Sabido es que los cuentos y los cuentistas me fascinan, me apasionan, me hacen desear ser el autor de muchos de ellos. Contar un cuento no es cosa fácil, o quizás sí, pero a mí no me lo parece. De primera intención, se dicen o se cuentan las cosas de forma muy diferente a como se escriben y es ahí donde empieza el problema, porque un cuento no lo puedo escribir como si lo estuviera contando de viva voz. A lo mejor exagero en mis apreciaciones, porque Juan José Arreola, cuando hablaba y contaba sus historias, lo hacía con tal facilidad y riqueza verbal, que más parecía que las estuviera escribiendo y no hablándolas.
Sé que tengo mis autores y mis cuentos preferidos; nunca he podido negar lo mucho que me atraen los cuentos de Jorge Luis Borges, Julio Cortázar, Edgar Allan Poe, Horacio Quiroga, Antón Chéjov, sólo por hablar de los más conocidos; pero hay una infinidad de cuentistas medianamente conocidos o francamente desconocidos, que dentro de su obra cuentística, portan joyas preciosas del género, que por diversas razones se pierden u olvidan, en el inmenso universo de la literatura.

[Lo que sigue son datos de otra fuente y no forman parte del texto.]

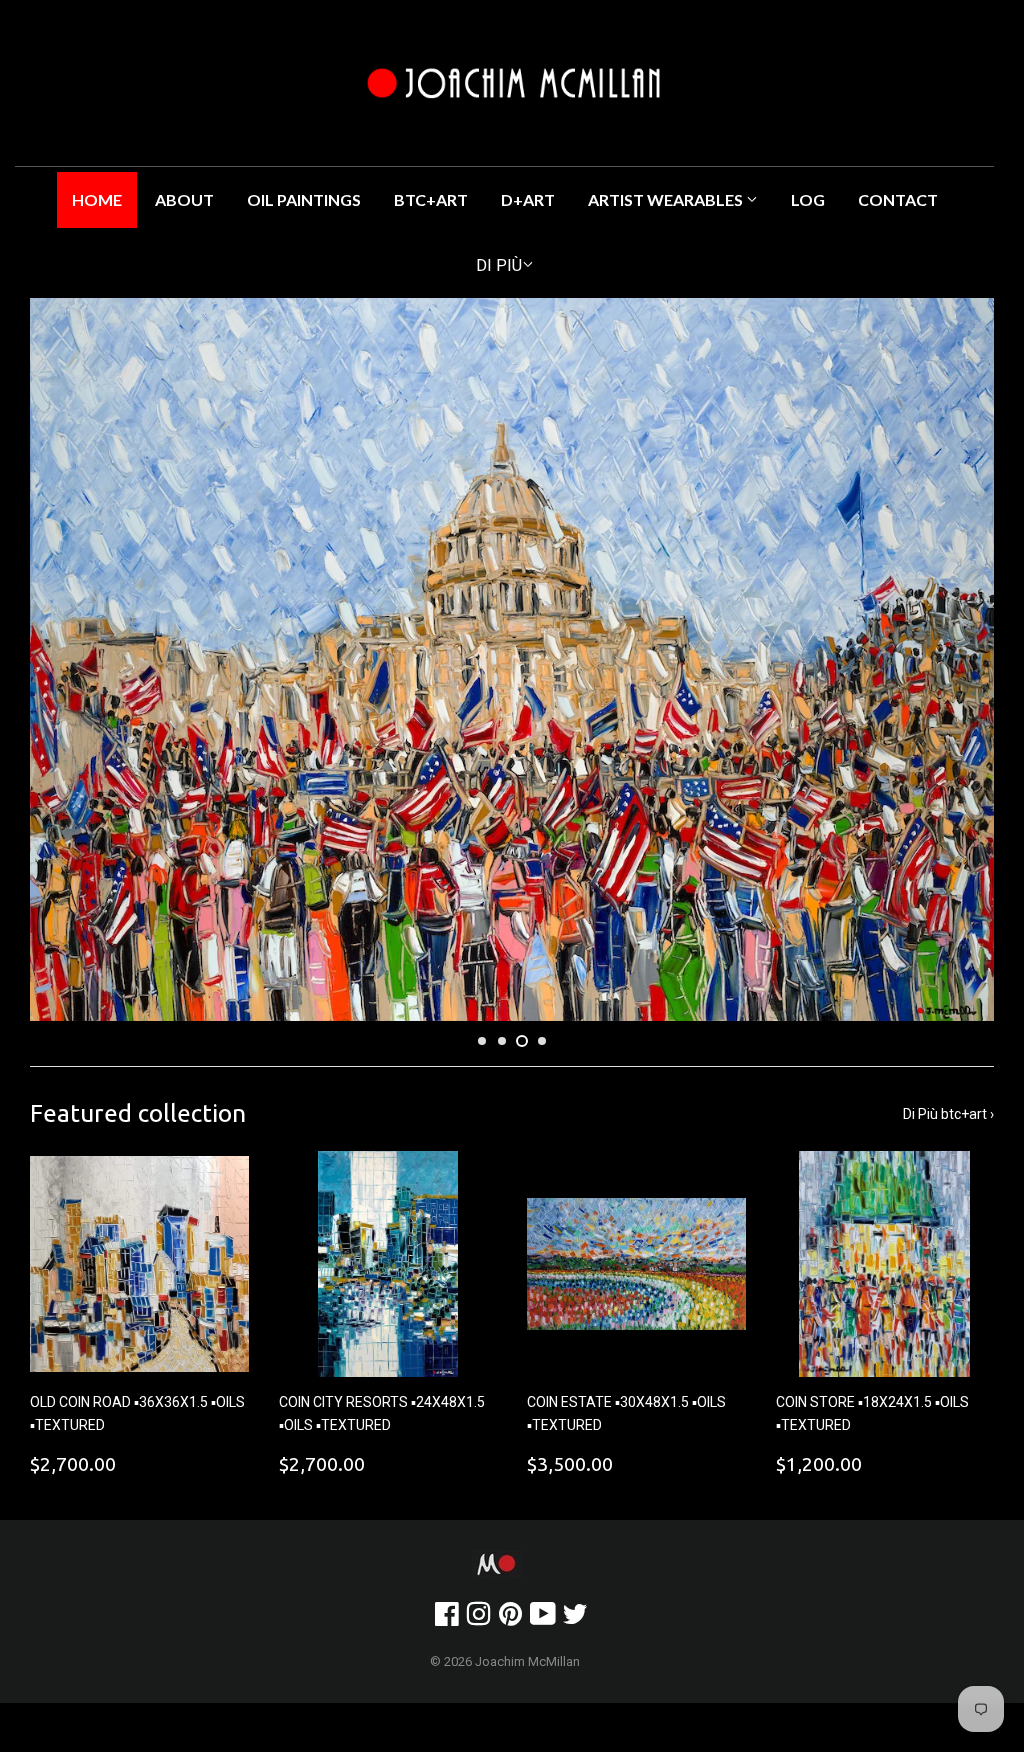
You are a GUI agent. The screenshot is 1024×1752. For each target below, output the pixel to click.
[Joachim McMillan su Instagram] (478, 1619)
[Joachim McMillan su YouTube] (543, 1619)
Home (97, 199)
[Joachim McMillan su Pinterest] (510, 1619)
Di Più (499, 265)
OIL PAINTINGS (304, 199)
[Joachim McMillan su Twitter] (575, 1619)
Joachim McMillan (527, 1661)
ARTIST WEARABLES (667, 199)
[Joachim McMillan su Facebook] (447, 1619)
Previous (62, 659)
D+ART (528, 199)
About (184, 199)
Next (961, 659)
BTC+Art (431, 199)
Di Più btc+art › (948, 1114)
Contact (898, 199)
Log (808, 199)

Con seguridad, a muchos, la mención de algunos nombres les dirán mucho, poco o nada; pero la calidad innegable de sus cuentos (sobre todo para los que nos apasiona el género) los hace casi imprescindibles: Onelio Jorge Cardoso, Francisco Rojas González, Stanislav Lem, José de la Cuadra, Marco Tulio Aguilera Garramuño, Juan de la Cabada, Ray Bradbury, Bruno Traven, Rubem Fonseca...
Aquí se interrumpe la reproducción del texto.